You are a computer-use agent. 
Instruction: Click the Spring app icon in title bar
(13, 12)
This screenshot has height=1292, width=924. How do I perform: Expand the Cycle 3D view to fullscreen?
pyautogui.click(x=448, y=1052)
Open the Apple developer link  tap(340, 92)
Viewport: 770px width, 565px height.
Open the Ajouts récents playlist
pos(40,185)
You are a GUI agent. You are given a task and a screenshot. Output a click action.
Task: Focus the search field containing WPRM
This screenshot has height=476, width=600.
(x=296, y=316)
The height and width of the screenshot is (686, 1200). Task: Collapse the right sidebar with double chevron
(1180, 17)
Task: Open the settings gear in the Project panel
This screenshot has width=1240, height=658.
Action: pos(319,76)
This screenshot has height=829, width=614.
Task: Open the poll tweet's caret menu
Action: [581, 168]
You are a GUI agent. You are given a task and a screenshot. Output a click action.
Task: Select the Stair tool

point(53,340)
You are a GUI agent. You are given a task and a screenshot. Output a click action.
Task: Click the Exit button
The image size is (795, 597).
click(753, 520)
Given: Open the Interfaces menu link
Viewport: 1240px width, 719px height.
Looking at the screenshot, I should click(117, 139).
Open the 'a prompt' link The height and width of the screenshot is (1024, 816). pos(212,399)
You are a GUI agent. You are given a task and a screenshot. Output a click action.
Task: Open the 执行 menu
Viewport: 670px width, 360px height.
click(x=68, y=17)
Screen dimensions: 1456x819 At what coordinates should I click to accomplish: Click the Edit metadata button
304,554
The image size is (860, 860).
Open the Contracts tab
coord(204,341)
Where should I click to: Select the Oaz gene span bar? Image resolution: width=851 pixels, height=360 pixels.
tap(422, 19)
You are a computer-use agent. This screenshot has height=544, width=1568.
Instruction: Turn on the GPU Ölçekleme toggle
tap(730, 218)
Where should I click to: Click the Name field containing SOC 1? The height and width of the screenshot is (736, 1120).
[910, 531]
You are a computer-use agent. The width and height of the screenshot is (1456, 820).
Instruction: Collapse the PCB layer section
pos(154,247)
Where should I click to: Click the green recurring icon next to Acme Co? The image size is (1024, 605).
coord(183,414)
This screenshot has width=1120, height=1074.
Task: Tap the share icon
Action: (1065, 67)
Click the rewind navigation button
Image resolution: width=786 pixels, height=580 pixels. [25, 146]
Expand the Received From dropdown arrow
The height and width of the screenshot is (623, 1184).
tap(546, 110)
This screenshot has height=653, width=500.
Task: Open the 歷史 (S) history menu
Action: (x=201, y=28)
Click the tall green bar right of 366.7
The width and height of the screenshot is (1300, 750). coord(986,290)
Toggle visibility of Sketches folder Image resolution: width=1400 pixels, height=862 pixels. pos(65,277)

» **Exercise aim**:
Which lines above hold the string "link"? Show each of them.

» **Exercise solution**:
Open the Apple developer link  tap(340, 92)
Given: Open the Interfaces menu link
Open the 'a prompt' link The height and width of the screenshot is (1024, 816). pos(212,399)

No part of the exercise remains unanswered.